Quick Answer: Artists and composers have deliberately incorporated randomness into creative work since the mid-20th century. John Cage used the I Ching to compose music. Dada artists used chance operations for poetry. Today, algorithmic and generative art uses PRNG to create infinite unique visual and audio compositions.
John Cage and Music of Changes
American composer John Cage was the most influential proponent of chance operations in music. His "Music of Changes" (1951) was composed by consulting the I Ching (Chinese divination text using coin tosses or yarrow sticks) to determine pitches, durations, tempos, and dynamics. Cage believed randomness freed music from personal expression, allowing it to exist independently of the composer's ego.
Dada: Chance Operations in Poetry
The Dada art movement (1916) used chance operations as a reaction against rationalism. Tristan Tzara's "cut-up" method involved cutting words from newspaper articles and drawing them randomly from a bag to create poetry. William S. Burroughs later popularized the cut-up technique. The method produced jarring, unpredictable juxtapositions that revealed hidden connections.

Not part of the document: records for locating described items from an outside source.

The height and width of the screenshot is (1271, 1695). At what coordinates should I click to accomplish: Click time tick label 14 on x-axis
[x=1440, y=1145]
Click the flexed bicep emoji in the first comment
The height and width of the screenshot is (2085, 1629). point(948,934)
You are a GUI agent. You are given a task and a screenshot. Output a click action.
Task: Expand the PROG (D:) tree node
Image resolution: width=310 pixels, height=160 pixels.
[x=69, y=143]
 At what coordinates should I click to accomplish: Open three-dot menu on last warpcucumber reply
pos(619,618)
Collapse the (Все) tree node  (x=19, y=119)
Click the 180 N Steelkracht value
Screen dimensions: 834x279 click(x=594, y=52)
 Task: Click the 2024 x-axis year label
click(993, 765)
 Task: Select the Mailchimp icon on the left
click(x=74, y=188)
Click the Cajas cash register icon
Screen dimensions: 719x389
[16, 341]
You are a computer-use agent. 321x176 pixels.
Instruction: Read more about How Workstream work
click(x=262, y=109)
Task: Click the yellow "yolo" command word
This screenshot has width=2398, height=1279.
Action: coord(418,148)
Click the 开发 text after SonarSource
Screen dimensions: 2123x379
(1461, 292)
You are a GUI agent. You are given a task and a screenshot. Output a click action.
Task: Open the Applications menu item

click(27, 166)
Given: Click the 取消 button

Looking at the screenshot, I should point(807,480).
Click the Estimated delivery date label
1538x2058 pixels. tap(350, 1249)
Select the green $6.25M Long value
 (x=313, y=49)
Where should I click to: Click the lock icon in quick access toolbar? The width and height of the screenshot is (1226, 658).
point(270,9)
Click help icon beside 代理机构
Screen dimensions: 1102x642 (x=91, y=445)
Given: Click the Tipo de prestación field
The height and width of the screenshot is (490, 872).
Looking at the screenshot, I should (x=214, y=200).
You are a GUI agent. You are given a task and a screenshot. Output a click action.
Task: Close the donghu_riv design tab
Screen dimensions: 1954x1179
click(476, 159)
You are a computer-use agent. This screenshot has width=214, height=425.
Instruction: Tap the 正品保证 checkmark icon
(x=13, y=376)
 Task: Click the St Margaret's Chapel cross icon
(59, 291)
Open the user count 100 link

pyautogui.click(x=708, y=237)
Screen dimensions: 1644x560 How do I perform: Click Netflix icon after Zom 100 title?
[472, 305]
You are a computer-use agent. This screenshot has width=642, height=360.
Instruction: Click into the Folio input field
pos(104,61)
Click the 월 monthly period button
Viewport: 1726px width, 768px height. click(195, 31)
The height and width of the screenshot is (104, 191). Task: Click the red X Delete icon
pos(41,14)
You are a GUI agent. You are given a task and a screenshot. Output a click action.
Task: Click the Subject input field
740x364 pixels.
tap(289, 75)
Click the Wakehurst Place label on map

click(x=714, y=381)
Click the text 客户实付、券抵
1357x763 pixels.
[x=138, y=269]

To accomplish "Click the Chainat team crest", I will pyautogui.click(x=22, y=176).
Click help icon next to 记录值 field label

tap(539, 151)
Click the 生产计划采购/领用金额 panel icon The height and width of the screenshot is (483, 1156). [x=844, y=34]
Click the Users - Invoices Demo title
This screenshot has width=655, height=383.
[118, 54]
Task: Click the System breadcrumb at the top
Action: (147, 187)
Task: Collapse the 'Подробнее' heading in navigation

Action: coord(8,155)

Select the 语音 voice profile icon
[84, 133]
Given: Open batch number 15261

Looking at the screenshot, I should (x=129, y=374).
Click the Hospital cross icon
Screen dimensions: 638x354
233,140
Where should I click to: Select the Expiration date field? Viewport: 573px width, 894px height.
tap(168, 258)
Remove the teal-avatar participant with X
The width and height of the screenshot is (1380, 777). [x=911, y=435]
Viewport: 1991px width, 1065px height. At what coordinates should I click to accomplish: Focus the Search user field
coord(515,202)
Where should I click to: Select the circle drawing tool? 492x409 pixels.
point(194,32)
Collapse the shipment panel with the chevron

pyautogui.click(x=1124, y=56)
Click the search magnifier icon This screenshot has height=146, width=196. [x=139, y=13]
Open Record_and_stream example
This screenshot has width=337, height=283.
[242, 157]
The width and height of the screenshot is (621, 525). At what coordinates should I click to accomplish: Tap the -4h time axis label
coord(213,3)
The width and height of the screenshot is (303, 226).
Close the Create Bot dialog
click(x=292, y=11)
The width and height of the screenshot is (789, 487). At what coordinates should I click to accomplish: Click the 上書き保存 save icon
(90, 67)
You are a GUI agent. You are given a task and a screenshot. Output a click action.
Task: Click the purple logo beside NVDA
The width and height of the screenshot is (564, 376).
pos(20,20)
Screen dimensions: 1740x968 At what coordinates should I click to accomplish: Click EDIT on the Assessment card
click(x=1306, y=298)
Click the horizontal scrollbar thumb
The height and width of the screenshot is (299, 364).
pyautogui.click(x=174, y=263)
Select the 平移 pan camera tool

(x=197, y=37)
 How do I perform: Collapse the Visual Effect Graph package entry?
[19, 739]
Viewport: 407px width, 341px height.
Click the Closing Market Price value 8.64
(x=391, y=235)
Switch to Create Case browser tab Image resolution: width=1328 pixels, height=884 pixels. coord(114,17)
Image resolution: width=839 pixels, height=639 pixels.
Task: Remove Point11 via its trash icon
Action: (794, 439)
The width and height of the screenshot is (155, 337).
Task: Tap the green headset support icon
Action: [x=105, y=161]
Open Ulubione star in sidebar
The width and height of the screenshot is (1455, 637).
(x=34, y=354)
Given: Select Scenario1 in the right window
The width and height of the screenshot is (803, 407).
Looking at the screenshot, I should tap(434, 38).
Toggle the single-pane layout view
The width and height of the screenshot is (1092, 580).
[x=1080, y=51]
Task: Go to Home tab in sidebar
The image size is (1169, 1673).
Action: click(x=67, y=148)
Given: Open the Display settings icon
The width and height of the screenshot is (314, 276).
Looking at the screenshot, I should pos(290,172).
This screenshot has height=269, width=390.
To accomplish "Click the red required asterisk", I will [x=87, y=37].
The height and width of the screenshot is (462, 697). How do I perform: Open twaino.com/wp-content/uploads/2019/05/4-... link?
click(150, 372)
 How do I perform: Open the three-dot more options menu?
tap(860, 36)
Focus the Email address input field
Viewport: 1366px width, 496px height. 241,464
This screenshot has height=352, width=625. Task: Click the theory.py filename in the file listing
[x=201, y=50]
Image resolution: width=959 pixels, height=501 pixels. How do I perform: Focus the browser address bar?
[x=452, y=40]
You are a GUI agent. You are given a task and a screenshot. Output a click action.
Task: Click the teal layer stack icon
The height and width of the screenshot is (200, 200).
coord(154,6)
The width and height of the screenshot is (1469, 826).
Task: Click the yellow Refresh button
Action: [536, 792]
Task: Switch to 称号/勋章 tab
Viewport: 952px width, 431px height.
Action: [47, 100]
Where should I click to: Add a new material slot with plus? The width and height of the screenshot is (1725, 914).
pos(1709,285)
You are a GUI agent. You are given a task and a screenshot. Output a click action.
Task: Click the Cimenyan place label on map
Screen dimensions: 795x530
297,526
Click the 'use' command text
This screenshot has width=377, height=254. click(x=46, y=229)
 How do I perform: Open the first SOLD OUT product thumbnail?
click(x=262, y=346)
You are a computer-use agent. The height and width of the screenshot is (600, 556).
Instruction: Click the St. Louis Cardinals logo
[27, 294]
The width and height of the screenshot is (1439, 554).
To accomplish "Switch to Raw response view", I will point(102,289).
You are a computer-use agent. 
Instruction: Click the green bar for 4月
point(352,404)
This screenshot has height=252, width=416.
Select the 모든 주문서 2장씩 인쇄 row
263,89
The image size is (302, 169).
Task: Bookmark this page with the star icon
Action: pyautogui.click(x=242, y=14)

Generative and Algorithmic Art
Modern generative art uses code and random number generators to create visual works. Artists define rules and parameters; the algorithm generates infinite unique variations. Sol LeWitt's instruction-based art used random elements. Computer artists like Casey Reas use Processing (a creative coding language) to generate visual works from PRNG-controlled rules.
Stochastic Music (Iannis Xenakis)
Greek composer Iannis Xenakis developed "stochastic music" in the 1950s — using statistical and probability theories (Poisson distributions, Markov chains) to compose. His "Metastaseis" and "Pithoprakta" pieces were composed using mathematical randomness applied to pitch, density, and gesture — anticipating algorithmic composition by decades.